We are therefore comparing RNA molecules isolated from in vitro selection to biological RNA molecules to test whether there are general rules that govern the nucleotide composition of specific RNA structural features. Several researchers have shown that biological RNAs are specifically biased toward purines (the bases A and G, which contain a double ring, as opposed to the bases C and U, which contain a single ring). We are testing whether functional RNA molecules of defined overall composition differ statistically from random molecules of the same composition, and whether there are rules that govern how many of each kind of base in a random sequence end up in different structural categories, such as stems, loops, bulges, and junctions. These patterns are heavily influenced by three-dimensional structural features. We expect that these rules will help us improve RNA secondary structure prediction. We also expect that we will find general rules that influence the assembly of particular RNA architectures.
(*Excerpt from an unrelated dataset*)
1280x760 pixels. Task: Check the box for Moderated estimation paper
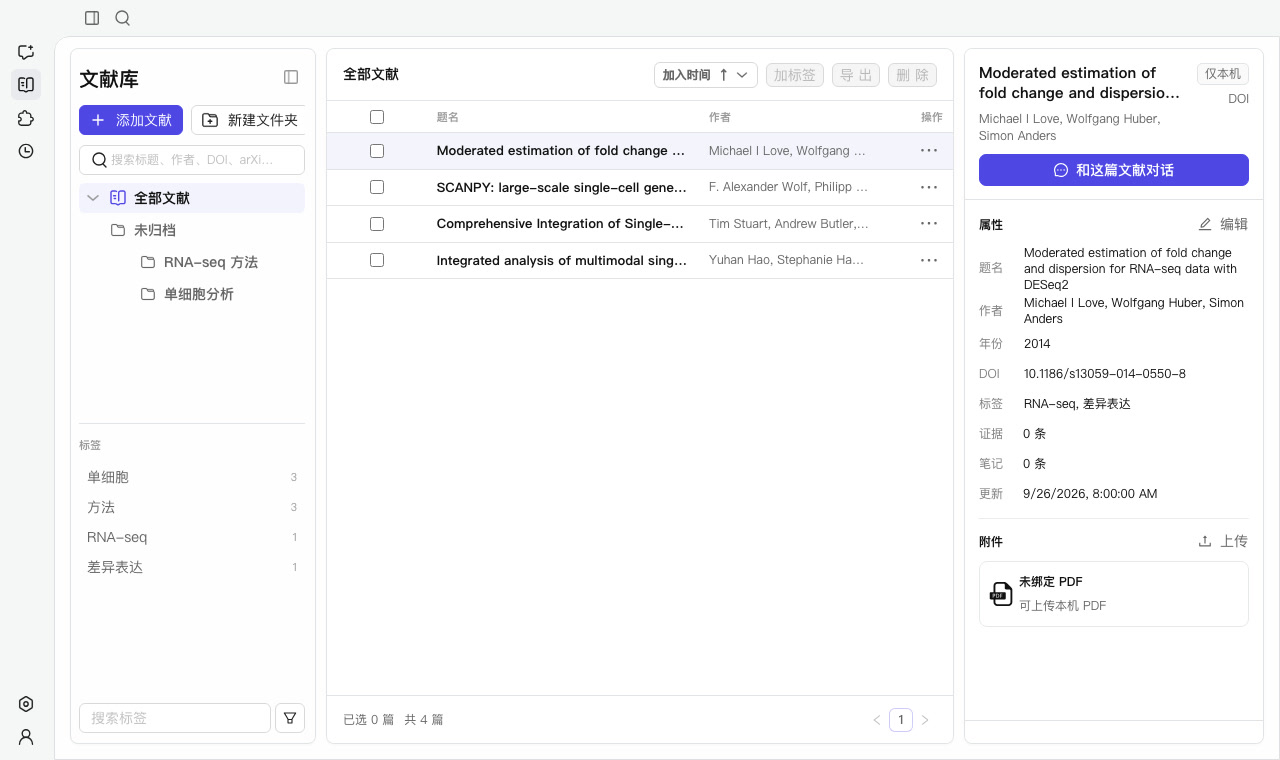click(x=377, y=151)
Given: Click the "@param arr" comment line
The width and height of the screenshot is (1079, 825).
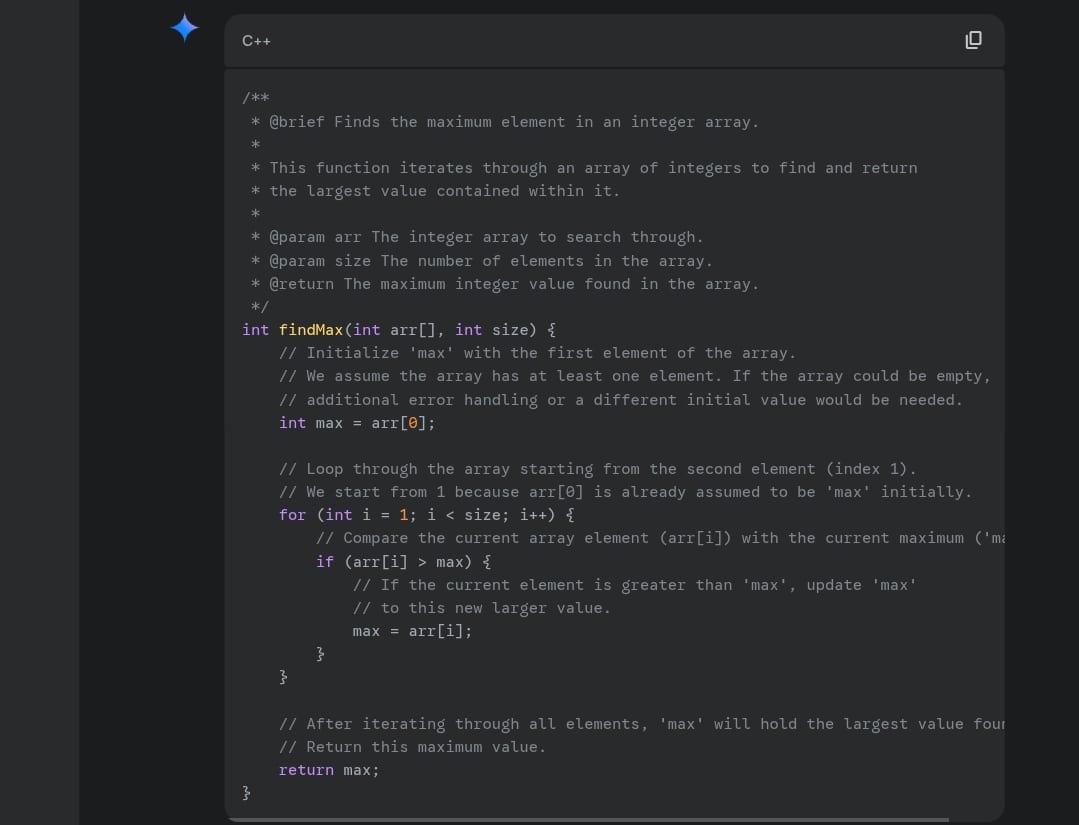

Related to this project, we are also testing whether the information contained in minimal functional RNA motifs is sufficient, as well as necessary, for function. In vitro selection experiments typically isolate short, degenerate sequences that are necessary for function from many different random-sequence backgrounds. Continuing work in Michael Yarus's lab (University of Colorado at Boulder) has shown that the minimal motif that performs a particular task, such as binding or catalysis, can be found by "squeezing" the random region into shorter and shorter lengths. If these sequences and their specific secondary structure configuration are sufficient for activity, we should be able to obtain functional sequences by embedding them in longer, random sequences. We are determining whether this is the case, or whether additional identity elements are needed. Because we can accurately predict how many random sequences are required to obtain a specified sequence and secondary structure motif, this work is crucial for estimating the information required to perform different catalytic or binding functions. (Collaborators on this project include Michael Yarus, Manuel Lladser, Hans De Sterck, Sandra Smit, and Jana Chocholoušová.)